News of mass shootings at concerts and bars are occurring with horrifying regularity. These are places where our teens and young adult children are likely to frequent. What should we tell them about how to prepare themselves for the worst case scenario?
Here is some advice from security experts (via this Washington Post article):
Prepare an Emergency Action Plan: If your child is heading to a festival, concert, bar or house party, tell him to take a few minutes before going to look at the venue’s layout if possible (many can be pulled up on his phone). Tell him to look to see where the entrances and exits are, where the medical personnel (if it is a festival) are stationed, and to figure out an evacuation route. Once he gets to the event, ask him to take a quick look around and ask himself, “If there is an attack, what would I do, where would I go?” It will take just a few minutes of his time to make a mental escape plan, and then he can relax and enjoy his evening.
Helpful tips: If he is going to a concert, tell him to consider choosing seats on the aisle and close to exits. At restaurants, he should try to sit with his back to the wall and face the entrance. Identify escape routes and exit points, including turnstiles, fences and windows.

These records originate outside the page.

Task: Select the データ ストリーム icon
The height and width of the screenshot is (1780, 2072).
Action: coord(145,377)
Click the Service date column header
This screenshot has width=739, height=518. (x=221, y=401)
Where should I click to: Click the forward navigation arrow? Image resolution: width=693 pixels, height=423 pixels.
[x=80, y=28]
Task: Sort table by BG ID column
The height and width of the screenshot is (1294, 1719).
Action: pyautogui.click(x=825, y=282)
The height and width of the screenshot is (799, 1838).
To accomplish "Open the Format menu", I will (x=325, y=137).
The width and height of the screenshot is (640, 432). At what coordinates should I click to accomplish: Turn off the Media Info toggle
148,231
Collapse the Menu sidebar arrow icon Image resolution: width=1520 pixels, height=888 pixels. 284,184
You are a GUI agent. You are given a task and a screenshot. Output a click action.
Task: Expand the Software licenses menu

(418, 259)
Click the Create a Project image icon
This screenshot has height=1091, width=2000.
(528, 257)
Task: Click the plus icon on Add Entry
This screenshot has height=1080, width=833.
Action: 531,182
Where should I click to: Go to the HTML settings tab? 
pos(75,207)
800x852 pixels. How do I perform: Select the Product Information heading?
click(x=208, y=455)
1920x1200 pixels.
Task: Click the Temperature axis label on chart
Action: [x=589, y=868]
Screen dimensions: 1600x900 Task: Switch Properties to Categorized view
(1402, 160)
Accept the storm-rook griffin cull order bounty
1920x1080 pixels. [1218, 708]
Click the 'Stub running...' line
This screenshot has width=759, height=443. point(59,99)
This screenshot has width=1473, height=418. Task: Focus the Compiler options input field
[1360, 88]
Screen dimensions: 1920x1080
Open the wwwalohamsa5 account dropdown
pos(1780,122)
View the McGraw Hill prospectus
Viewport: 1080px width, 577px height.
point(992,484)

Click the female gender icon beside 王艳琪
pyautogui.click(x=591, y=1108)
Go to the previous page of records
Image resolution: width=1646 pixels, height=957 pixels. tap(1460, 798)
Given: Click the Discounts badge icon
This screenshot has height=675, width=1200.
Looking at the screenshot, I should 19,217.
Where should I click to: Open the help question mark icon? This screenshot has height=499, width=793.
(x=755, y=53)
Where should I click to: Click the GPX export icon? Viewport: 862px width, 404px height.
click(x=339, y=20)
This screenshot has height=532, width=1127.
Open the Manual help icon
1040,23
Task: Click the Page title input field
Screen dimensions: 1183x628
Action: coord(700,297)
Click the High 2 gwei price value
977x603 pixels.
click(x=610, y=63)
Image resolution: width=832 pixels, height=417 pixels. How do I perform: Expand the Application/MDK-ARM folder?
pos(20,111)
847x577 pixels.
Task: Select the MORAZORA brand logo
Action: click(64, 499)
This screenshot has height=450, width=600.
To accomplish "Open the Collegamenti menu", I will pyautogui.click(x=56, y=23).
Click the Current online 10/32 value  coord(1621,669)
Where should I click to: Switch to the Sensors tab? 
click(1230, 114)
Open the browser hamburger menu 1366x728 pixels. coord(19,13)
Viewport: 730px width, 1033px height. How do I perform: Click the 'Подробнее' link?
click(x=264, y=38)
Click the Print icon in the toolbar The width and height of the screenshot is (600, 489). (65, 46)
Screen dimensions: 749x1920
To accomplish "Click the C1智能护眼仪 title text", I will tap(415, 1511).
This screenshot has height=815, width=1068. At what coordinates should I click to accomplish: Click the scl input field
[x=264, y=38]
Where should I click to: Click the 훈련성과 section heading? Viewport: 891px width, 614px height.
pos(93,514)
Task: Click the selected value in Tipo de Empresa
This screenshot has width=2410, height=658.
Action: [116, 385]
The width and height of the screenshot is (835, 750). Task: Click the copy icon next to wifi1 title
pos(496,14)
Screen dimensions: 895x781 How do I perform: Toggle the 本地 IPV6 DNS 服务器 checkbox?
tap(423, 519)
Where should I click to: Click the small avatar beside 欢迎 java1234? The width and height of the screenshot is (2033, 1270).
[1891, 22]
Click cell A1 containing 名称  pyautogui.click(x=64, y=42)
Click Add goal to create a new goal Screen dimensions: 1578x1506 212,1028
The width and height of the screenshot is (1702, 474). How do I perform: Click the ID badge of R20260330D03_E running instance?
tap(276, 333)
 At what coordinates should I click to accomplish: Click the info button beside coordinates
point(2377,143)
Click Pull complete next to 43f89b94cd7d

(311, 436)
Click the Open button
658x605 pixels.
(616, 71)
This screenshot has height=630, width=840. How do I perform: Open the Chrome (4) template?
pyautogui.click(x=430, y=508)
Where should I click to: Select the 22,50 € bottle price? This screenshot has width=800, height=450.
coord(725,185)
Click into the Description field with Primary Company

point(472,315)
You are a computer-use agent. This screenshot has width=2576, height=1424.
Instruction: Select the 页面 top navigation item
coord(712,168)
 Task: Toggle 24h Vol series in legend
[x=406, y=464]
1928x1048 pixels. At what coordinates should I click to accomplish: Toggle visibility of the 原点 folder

Practice Situational Awareness: Once he gets to the event, in addition to figuring out an emergency action plan, he should take a few moments to survey the room to determine a baseline “normalcy”. What are people wearing, doing? Once he makes conscious mental notes of the scene, it is easier for him to identify things that are not normal should they occur, and he can react more quickly to them.
It may be tough to have these conversations with our children. We don’t want to freak them out or preoccupy them with worry as they go out for a fun night. But it is information they are better off having, and we can rest a little easier knowing we’ve given it to them (and that we know it for ourselves). In this day and age, it is critical that our children know how to be, in the words of one security expert, “an active participant in [their] own survival”.